Correr por amor, não há qualquer dúvida. Cabia-lhe acompanhar a crew, e explicar porque estávamos ali, e o que é que ali estava.A vida animal, a natureza, a alma selvagem, amostras do nosso planeta.

Nós corríamos, Laura corria também, na cabeça do pelotão, telemóvel na mão, bem preparada, física e intelectualmente.Falou-nos sobre os linces, sobre as chitas, sobre tudo aquilo que nos rodeava naquele momento. Foi ela que brifou o grupo sobre a tragédia que as chitas enfrentam, e nós também, sobre os porquês da sua extinção quase certa (se nada fizermos).

O briefing não podia ter tido melhor local para ser dado, junto ao sítio onde habitam as chitas do zoológico de Lisboa. A corrida estava a chegar ao fim.

Acredito que todos, um a um, que participaram nesta Secret Run, foram para casa sensibilizados com o motivo que ali nos levou; fazer “buzz” (façamos buzz então) e para a obrigação de todos contribuirmos para ajudar a salvar as menos de 7 mil chitas que existem em todo o planeta, para ajudar a criar as condições para que a espécie, a mais veloz do planeta, não desapareça.

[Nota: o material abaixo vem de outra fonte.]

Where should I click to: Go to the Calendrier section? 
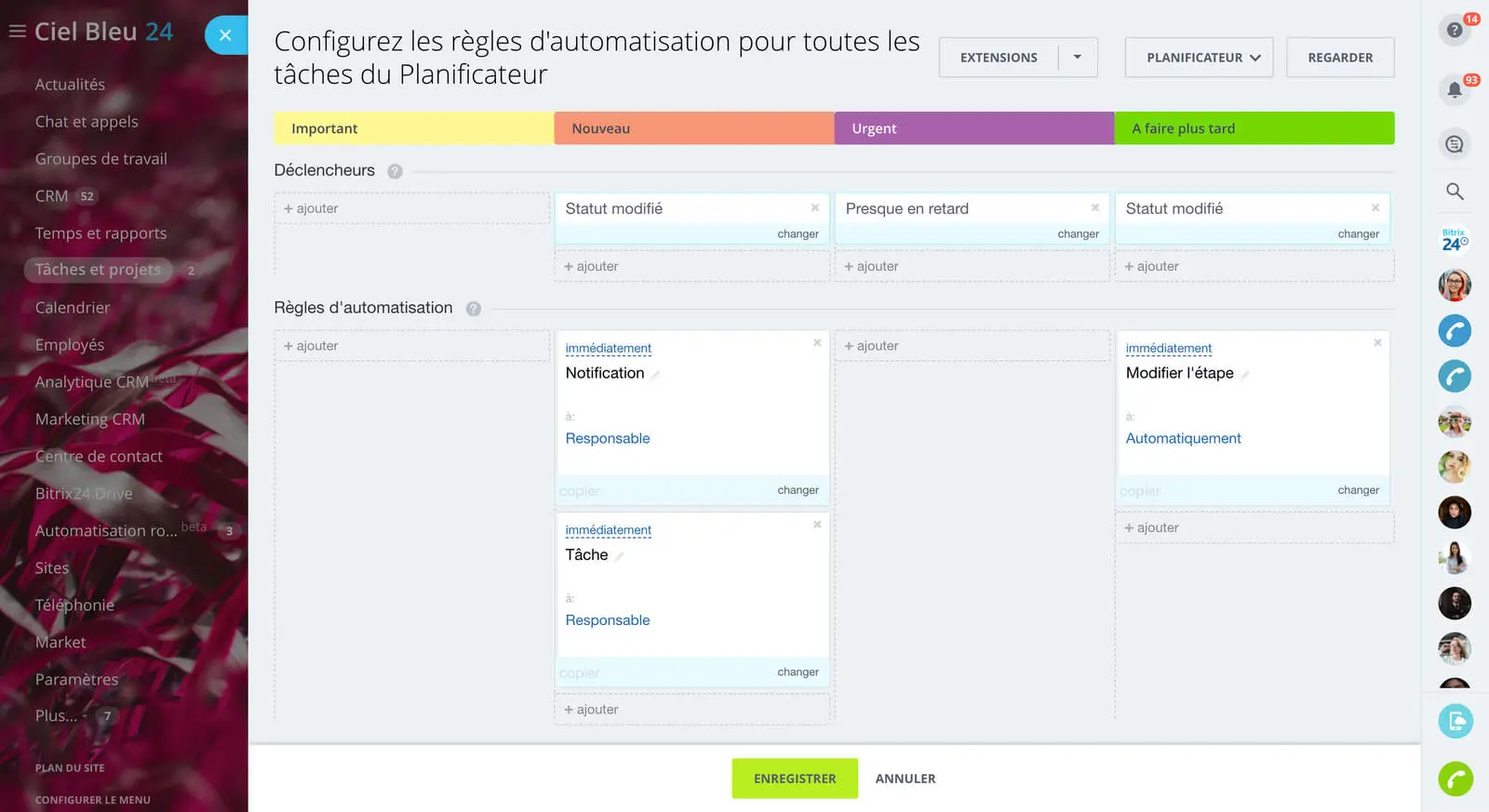[x=73, y=308]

A corrida chegou mesmo ao fim.

Os animais tinham recolhido, com o cair da noite. Os mais de 30 participantes ainda tiveram coragem para uma aula de Body Combat, junto ao coreto, porque o desporto era outro dos motivos daquele evento com forte ativação social e consciência colectiva.

Running For Chitas, o nome foi revelado no final da corrida.

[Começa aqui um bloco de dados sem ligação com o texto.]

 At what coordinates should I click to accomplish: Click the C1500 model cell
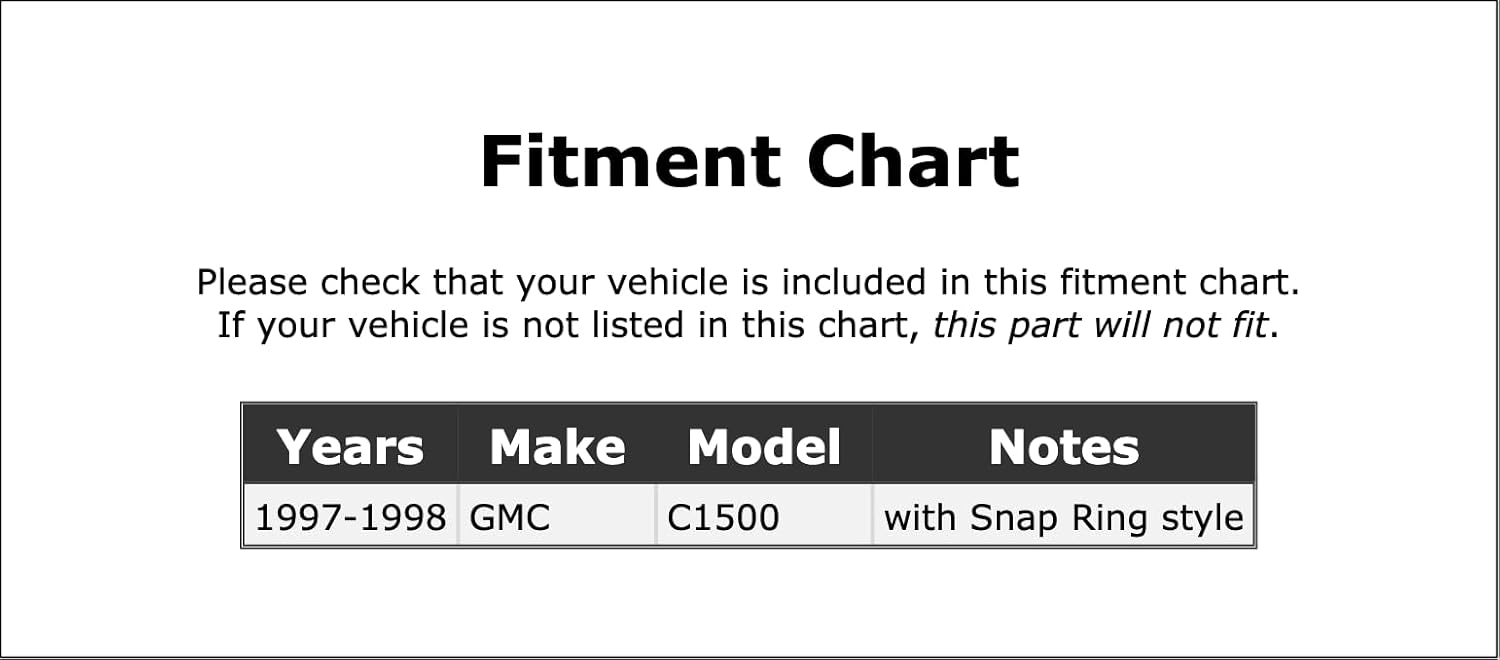(x=764, y=517)
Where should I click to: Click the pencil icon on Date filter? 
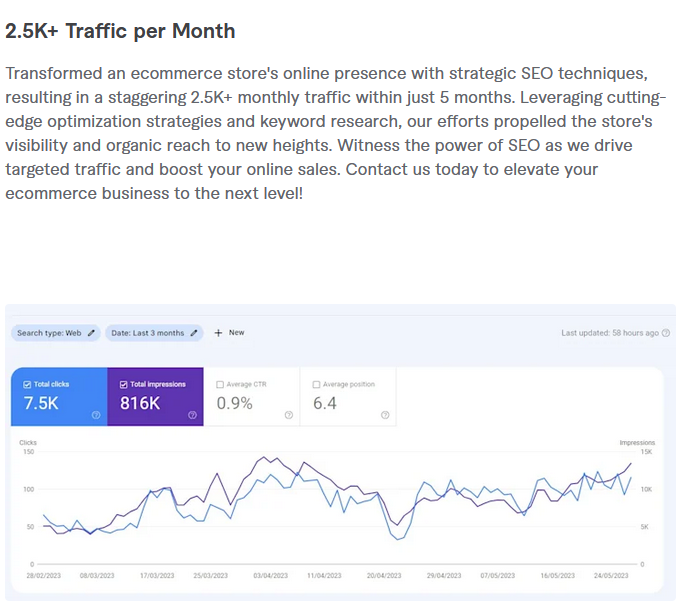pos(194,333)
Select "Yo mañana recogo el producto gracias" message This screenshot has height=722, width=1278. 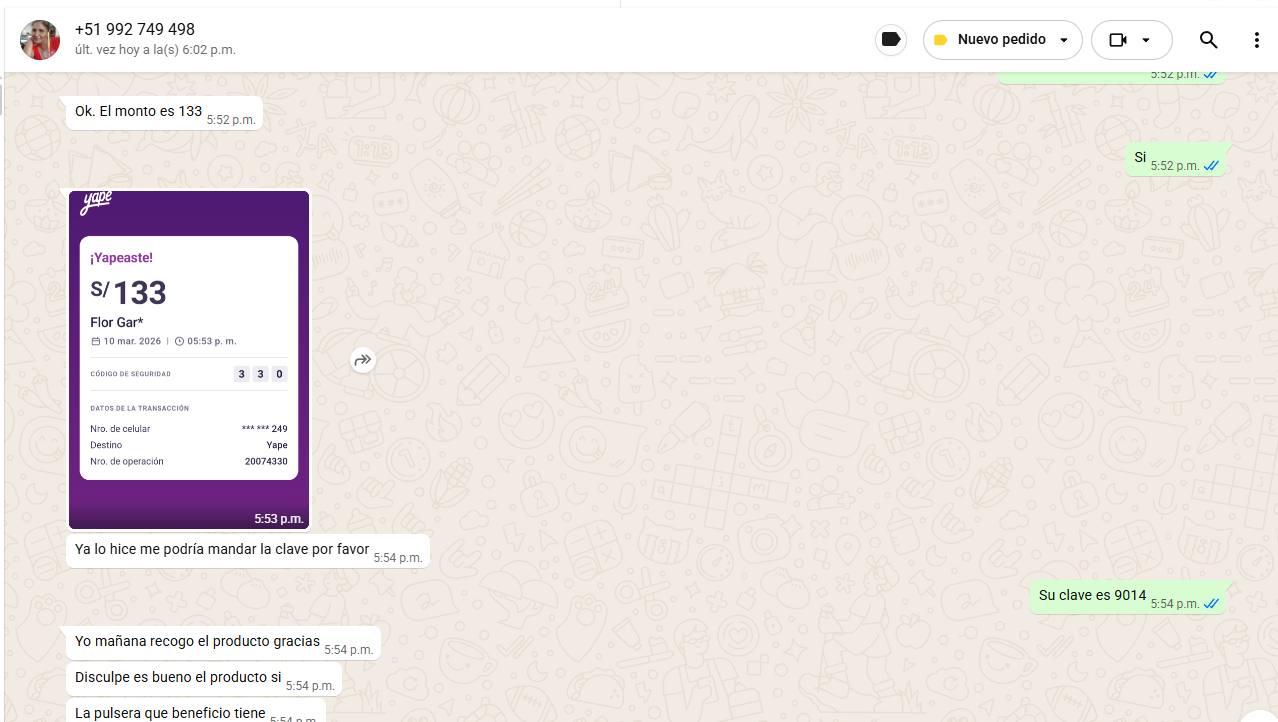pos(197,642)
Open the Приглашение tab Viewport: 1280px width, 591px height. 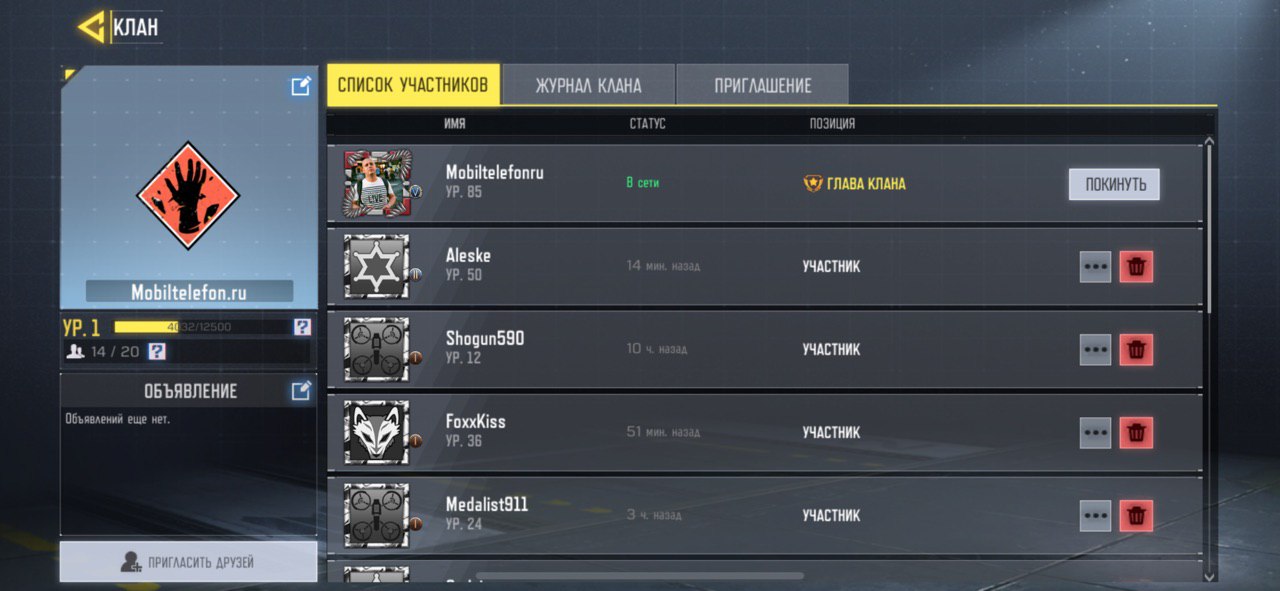(x=763, y=85)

Um final de tarde de domingo, onde corremos num sítio onde jamais alguém correu e, dificilmente, voltará a correr, a não ser que alguma chita decida fugir.

Mas, aí, não há pernas que nos valham.

E, eu, lá voltei ao ponto de partida, a Quinta da Alfarrobeira, para ir buscar o carro, a correr, claro.

Não tão veloz como uma chita, mas quase!